“This goes against science,” marvelled Nick Barry, a tech inventor and founder of PlasmaBound.
It was 2013, and Nick was working for the UCD-based Irish Centre for Composite Research (IComp).
Excitedly, Nick asked his professor, Denis Dowling, to look at the testing sample.
“Okay, I think we have something”, confirmed Prof. Dowling.
Nick had discovered a new process for bonding composite materials like carbon fibre. A solution that could help automotive, aerospace, marine, and electronics manufacturers build even stronger, lighter products.
Finding a solution
Nick quickly realised the significance of his findings and was determined to develop a product for the market.
New design opportunities beckoned. Companies could potentially build significantly cheaper solutions without metal fixings and, importantly, reduce their CO2 footprint globally.
“When I developed the solution, I immediately thought ‘product’. Fortunately, I’d been aware of the Commercialisation Fund since my PhD days, so it was always in the back of my mind,” says Nick.

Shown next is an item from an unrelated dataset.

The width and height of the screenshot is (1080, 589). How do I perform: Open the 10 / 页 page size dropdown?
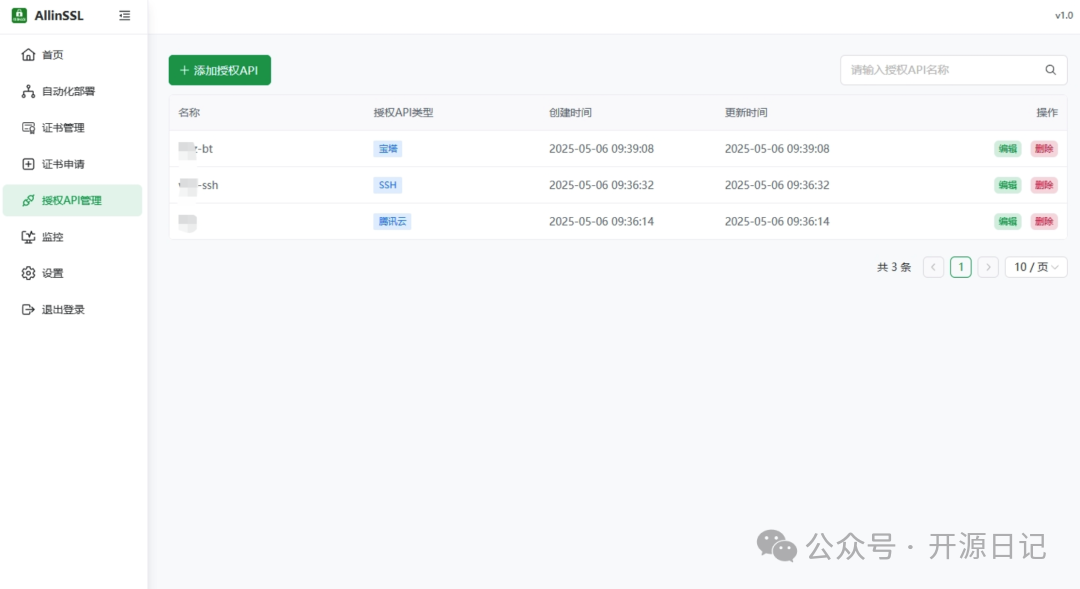tap(1035, 267)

“I saw a benefit to the human race. So, I went home to my partner (and now wife) and told her repeatedly how exciting it was!” he laughed.
Forging a new path
Hugh Hayden, UCD Case Manager of the Technology Transfer Office (TTO), was on hand to provide support. After viewing the solution and reviewing UCD’s internal Invention Disclosure Forms, he agreed that this would be a perfect project for Enterprise Ireland’s Commercialisation Fund.
Things moved quickly from there. The TTO reached out to David Flood, Commercialisation Specialist at Enterprise Ireland.

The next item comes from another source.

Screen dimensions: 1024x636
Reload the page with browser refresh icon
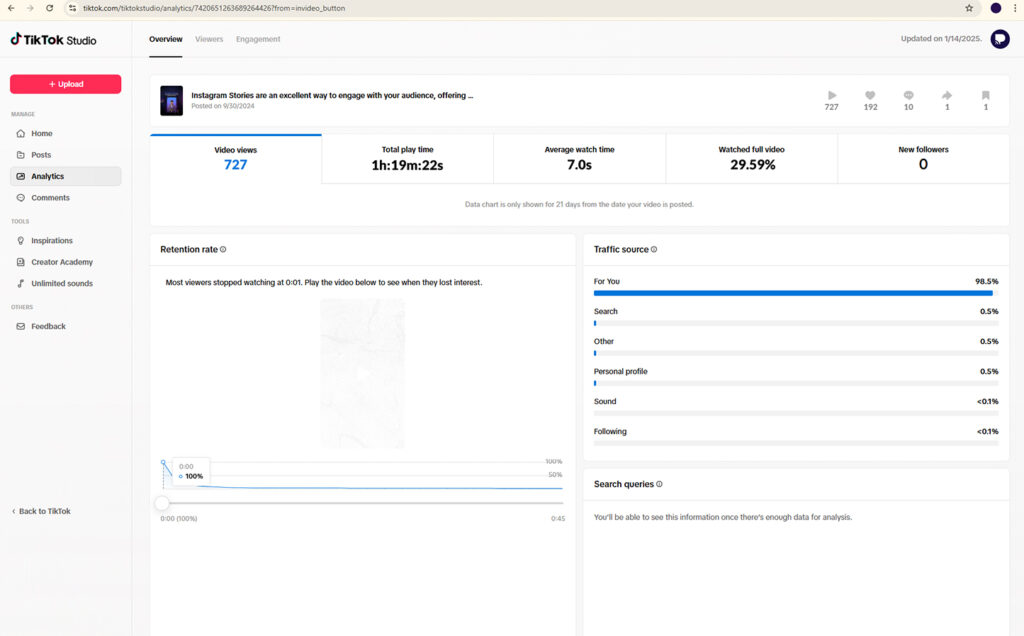click(x=49, y=8)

Over a cup of coffee, David listened closely to Nick’s story and was blown away by the project’s potential. David then dug deeper into Nick’s solution, working out what would be needed to commercialise a minimum viable product (MVP).
“David was fantastic in reflecting the fund’s requirements. You might say, he gave me the sandbox in which to build my castle,” says Nick.

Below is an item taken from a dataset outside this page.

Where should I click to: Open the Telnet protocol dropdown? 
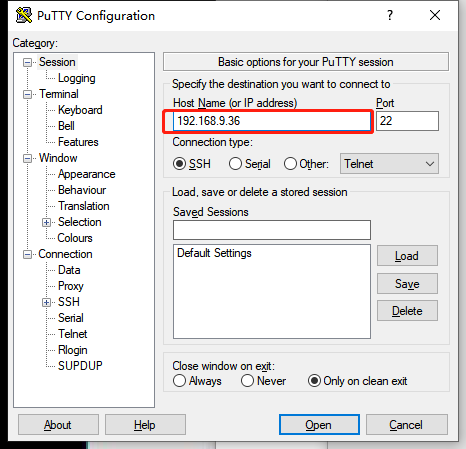[389, 164]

With funding secured, Nick began developing an MVP. He went about ensuring the technology could treat a number of complex composite materials at scale.
Barriers to the market had to be removed. Nick and his team contacted industry leaders to communicate the idea. The MVP was a game-changer – Nick needed to show companies how it could reduce the weight of their products and their carbon gains.
Searching for answers
The MVP was demonstrated at three different sites. With potential customers in attendance, demonstrations took place at FiftyOne Bikes in Dublin, Custom Composites in Meath, and ÉireComposites in Galway.
“We needed to show that we could meet required specifications with certain materials. So, that’s exactly what we did,” says Nick.
In the first 12 months, Nick had 11 letters of interest from firms. To drive the project forward, Nick took it upon himself to gather feedback and learn what was needed in the short and long term.
“After a couple of rounds of feedback, we were successful in gaining support. But it was only once we had secured the Commercialisation Fund
In 2017, Nick was ready to take the next step by forming a spin-out company.
“It was the logical next step. But I had no idea what it would take to grow a company. Enterprise Ireland helped us understand each step and what was required,” says Nick.
His brother Alan Barry came on board as CEO, a serial entrepreneur, who had followed the project closely from a very early stage. Xavier Montibert joined as Commercial Director in 2018, bringing connections with industry leaders and a proven track record of delivering innovation.
PlasmaBound continued to grow and recognition quickly followed. In 2018, the company reached the final of Enterprise Ireland’s Big Ideas and featured in The Ones to Watch and SBP’s 100 Hot Start-Ups. Nick and his team aren’t stopping there.
“The start-up journey is going extraordinarily well,” beams Nick. “The team is motivated and everyone’s excited about what the future holds.”
Believing in yourself
Enterprise Ireland’s Commercialisation Fund helped Nick on his path to success. Subsequently, his confidence grew.
“The project gave me faith that I could actually do this. Having an organisation like Enterprise Ireland demonstrate trust in your idea makes you feel good about yourself. Sometimes science is all about confidence.”
For anyone embarking on their own project, Nick has some advice: “Remember, be positive. Always communicate with those close to you and enjoy the journey.”